Rep:Kh1015TSEx3RD
Exercise 3 Results and Discussion.
Note to Reader/Marker:
The compartmentalization of the Results and Discussion into 5 parts was based on relevant discussion idea and for convenient navigation during the write-up. Also, the Jmol files in this page could display the relative energies of the MOs but they could not visualize the MOs. In response, the visualized HOMO of each TS was attached next to the Jmol files for viewing purposes.
Part 1: Parameters from Reaction Profile.
Figure 4.3 under Methodology section shows the reaction scheme for Exercise 3.

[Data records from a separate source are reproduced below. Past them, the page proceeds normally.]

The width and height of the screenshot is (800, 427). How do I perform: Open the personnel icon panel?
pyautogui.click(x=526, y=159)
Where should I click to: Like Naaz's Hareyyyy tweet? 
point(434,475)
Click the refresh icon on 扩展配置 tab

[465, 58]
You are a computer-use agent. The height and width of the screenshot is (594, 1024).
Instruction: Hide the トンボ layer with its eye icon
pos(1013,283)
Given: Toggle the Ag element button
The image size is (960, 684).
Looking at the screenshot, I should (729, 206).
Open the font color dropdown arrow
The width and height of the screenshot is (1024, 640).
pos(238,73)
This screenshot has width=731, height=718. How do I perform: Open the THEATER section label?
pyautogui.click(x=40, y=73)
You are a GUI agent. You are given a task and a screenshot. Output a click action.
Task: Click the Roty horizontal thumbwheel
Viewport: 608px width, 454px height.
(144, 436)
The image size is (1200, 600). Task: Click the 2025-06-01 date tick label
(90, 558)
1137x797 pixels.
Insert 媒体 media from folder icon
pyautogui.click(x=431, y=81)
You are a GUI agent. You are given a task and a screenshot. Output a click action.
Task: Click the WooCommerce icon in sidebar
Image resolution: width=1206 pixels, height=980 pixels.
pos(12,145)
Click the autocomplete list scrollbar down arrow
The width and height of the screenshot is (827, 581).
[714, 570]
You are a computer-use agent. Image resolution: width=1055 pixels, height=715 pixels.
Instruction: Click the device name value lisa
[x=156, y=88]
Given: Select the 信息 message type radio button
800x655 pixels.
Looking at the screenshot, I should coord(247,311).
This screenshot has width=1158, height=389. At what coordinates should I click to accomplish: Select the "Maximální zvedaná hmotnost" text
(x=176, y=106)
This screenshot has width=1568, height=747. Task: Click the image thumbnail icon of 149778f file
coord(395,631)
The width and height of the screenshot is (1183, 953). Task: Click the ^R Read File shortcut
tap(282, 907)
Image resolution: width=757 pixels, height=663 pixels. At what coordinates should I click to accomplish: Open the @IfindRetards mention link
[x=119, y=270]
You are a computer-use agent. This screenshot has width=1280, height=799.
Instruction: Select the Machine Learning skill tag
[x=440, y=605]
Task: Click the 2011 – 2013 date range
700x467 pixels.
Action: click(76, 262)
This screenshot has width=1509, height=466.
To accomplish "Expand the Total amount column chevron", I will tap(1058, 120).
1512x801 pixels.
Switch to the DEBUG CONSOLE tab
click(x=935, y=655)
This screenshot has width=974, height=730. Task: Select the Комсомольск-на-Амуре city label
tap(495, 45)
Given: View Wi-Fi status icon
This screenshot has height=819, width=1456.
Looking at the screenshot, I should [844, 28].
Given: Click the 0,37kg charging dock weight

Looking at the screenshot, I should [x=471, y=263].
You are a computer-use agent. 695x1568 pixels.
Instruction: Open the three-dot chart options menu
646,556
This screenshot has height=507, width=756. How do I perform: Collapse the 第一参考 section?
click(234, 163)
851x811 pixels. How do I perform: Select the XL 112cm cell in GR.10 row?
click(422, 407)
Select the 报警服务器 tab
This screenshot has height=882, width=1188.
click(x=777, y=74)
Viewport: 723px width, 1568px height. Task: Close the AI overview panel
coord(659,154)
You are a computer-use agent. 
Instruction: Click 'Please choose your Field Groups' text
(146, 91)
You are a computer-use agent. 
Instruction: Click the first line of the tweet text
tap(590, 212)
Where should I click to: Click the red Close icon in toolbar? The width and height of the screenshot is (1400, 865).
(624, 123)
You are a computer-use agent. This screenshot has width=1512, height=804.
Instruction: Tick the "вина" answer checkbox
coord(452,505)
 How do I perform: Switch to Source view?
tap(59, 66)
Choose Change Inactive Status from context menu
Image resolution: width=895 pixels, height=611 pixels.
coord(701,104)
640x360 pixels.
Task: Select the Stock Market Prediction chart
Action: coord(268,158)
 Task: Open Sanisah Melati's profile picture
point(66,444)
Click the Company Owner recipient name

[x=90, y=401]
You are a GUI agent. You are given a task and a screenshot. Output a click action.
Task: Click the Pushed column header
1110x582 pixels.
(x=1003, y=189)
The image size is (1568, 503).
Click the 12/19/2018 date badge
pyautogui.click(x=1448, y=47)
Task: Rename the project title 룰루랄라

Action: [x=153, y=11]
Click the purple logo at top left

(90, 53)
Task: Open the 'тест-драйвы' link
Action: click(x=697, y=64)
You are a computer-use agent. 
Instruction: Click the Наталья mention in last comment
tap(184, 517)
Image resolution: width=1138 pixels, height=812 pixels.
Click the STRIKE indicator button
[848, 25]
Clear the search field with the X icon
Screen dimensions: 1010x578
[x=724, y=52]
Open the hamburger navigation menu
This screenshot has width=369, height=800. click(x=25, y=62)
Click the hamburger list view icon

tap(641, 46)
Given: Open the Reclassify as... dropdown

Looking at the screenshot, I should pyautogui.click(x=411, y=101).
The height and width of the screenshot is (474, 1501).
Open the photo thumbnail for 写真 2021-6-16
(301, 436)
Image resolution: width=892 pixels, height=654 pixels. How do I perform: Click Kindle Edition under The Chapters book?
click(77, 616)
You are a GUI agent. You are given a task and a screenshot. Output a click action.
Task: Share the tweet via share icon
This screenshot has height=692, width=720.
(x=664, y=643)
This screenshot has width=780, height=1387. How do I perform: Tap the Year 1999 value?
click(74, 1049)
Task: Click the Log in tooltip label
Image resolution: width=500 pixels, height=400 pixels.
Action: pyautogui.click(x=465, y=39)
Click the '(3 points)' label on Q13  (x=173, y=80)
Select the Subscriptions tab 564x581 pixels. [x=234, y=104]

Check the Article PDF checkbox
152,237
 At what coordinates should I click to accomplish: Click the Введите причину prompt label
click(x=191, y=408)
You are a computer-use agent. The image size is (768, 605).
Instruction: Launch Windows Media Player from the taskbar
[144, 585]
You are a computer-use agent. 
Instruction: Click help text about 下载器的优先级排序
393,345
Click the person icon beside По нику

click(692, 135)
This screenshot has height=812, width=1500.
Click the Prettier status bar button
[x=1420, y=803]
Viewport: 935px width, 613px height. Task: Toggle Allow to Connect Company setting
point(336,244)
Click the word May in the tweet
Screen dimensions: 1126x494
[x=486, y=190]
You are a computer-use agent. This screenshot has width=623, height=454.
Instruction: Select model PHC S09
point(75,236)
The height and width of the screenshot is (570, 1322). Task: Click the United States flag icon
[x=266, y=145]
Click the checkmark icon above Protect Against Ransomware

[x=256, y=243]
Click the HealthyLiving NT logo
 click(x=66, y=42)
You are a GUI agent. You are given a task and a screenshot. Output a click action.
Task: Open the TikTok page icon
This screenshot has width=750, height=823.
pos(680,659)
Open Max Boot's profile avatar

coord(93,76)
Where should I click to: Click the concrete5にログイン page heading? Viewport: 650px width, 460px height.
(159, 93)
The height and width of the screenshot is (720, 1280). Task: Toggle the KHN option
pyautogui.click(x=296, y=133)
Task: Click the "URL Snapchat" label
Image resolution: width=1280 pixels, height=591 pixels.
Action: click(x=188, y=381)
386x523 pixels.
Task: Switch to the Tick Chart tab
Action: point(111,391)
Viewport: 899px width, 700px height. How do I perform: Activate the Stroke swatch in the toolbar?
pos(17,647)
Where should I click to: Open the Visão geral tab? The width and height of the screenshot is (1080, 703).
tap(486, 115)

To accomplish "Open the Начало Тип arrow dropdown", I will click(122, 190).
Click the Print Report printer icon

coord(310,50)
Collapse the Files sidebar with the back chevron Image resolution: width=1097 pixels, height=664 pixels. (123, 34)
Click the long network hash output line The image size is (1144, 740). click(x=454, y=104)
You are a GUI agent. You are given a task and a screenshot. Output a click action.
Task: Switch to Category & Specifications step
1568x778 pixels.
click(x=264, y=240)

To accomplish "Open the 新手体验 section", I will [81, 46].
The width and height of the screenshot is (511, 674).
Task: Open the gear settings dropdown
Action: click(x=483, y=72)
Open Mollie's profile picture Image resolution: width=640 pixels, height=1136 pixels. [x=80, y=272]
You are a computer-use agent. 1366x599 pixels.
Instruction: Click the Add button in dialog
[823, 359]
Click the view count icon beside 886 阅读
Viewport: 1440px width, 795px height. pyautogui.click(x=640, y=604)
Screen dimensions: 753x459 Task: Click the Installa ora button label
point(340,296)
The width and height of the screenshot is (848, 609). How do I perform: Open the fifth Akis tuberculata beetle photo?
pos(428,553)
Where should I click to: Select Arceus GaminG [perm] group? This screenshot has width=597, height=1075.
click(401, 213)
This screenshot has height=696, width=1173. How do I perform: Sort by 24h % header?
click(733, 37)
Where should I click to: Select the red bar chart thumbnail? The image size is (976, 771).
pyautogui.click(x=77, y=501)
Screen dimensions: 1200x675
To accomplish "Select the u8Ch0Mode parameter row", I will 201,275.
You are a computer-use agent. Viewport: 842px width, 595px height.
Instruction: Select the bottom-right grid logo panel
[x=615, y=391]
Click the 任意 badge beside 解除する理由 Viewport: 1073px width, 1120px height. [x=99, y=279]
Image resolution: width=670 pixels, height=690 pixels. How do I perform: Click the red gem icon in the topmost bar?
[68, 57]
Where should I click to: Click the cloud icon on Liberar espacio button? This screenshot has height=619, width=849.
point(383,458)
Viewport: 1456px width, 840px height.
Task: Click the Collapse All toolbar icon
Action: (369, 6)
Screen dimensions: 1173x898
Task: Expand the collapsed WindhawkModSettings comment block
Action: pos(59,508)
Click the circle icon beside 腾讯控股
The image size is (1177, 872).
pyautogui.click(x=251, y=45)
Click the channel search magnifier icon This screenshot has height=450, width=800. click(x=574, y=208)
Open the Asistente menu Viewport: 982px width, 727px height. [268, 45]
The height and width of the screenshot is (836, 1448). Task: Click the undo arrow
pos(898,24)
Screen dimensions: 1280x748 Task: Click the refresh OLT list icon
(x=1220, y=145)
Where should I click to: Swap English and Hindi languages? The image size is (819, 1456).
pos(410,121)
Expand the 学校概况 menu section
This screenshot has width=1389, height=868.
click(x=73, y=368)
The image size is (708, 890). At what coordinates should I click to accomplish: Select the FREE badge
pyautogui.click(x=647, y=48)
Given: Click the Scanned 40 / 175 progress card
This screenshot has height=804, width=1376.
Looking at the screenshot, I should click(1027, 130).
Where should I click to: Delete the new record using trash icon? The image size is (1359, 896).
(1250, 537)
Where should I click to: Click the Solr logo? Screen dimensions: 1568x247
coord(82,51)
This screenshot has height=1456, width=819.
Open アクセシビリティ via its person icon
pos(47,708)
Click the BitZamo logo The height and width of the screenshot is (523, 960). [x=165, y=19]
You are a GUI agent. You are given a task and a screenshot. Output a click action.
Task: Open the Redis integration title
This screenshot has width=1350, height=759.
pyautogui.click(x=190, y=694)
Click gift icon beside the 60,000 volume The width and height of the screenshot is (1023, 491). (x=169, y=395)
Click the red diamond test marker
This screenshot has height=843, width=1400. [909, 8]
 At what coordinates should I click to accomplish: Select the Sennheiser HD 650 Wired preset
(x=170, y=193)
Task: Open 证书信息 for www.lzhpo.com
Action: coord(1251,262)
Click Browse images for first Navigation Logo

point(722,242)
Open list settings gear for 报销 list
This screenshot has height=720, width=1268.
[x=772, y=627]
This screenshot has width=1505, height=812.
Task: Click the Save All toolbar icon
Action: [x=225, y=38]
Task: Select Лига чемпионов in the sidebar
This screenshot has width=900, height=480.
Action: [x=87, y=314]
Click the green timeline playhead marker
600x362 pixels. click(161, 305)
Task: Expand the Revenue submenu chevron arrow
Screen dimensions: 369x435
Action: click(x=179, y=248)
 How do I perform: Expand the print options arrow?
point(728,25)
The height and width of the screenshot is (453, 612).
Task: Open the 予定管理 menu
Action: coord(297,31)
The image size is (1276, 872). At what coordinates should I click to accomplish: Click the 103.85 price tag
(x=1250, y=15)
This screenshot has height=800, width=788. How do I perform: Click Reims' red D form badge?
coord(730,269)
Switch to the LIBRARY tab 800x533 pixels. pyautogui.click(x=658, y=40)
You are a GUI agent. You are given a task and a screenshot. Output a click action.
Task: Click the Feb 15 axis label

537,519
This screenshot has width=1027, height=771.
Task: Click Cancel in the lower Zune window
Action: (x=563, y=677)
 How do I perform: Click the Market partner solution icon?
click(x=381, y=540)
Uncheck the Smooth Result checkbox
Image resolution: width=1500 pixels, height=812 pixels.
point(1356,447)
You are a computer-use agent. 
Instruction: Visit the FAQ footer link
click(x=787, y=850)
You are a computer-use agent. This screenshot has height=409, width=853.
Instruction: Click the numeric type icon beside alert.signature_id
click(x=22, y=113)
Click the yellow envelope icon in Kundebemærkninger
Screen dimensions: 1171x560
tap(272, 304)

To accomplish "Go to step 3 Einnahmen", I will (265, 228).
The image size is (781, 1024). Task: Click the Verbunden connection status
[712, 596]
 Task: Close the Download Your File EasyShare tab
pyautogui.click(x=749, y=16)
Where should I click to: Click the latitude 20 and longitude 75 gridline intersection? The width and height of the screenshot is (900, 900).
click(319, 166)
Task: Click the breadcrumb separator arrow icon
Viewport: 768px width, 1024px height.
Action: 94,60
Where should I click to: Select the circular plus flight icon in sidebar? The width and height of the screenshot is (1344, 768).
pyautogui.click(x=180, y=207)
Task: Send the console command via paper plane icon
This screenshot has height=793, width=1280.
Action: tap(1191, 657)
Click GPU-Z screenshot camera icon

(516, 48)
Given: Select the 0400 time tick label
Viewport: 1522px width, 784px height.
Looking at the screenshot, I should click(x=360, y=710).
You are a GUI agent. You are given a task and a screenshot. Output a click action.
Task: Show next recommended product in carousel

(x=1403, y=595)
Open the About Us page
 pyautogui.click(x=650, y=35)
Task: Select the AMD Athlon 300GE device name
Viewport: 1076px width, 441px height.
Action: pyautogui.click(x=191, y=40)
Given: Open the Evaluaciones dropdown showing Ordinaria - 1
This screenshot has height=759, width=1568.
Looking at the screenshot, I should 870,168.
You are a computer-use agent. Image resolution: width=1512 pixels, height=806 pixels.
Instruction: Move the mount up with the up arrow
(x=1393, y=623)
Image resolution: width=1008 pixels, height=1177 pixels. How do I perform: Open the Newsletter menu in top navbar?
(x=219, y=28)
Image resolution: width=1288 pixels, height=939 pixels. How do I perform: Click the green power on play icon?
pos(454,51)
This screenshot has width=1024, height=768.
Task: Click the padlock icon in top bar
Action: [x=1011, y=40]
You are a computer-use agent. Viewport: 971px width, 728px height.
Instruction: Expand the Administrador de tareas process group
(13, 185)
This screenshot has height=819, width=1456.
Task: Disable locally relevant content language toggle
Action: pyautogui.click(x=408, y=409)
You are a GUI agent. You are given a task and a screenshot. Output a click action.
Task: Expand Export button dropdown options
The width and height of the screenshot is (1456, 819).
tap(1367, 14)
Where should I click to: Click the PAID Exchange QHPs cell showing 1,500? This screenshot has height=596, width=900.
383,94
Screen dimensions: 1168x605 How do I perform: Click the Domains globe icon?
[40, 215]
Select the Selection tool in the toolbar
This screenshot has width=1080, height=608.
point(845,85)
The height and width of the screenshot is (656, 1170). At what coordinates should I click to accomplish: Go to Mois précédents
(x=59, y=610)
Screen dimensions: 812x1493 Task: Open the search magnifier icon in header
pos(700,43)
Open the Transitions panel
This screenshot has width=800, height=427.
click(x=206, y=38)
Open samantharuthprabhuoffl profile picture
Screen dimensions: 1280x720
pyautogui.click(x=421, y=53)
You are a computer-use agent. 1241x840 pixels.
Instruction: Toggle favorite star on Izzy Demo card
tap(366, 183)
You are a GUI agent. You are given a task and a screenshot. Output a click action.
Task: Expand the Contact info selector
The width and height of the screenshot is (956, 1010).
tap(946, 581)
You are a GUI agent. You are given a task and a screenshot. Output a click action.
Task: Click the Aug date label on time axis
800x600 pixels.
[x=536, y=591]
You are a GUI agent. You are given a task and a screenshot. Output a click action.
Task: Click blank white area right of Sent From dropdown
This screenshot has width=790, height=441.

Referring to Table 5.3.2, calculations at PM6 level showed that only the Diels-Alder minor-regio-isomers were non-spontaneous. The Diels-Alder endo-major-regioisomer (referred to as endo product in Table 5.3.1) was calculated to be the kinetic product (based on lowest activation Gibbs-Free Energy equalled to 83.2 kJ mol-1) and an associated rate of reaction of 0.0165 s-1 at 298.15K. The rate constant was calculated using the formula described under Introduction > Part D. The cheletropic product was calculated to be the thermodynamically favourable product (based on the most negative Δ Gibbs-Free Energy equalled to -155 kJ mol-1). This prediction could be verified experimentally by doing a kinetic study and analysis of ratio of Diels-Alder (including the regioisomers) and cheletropic products formed at rtp.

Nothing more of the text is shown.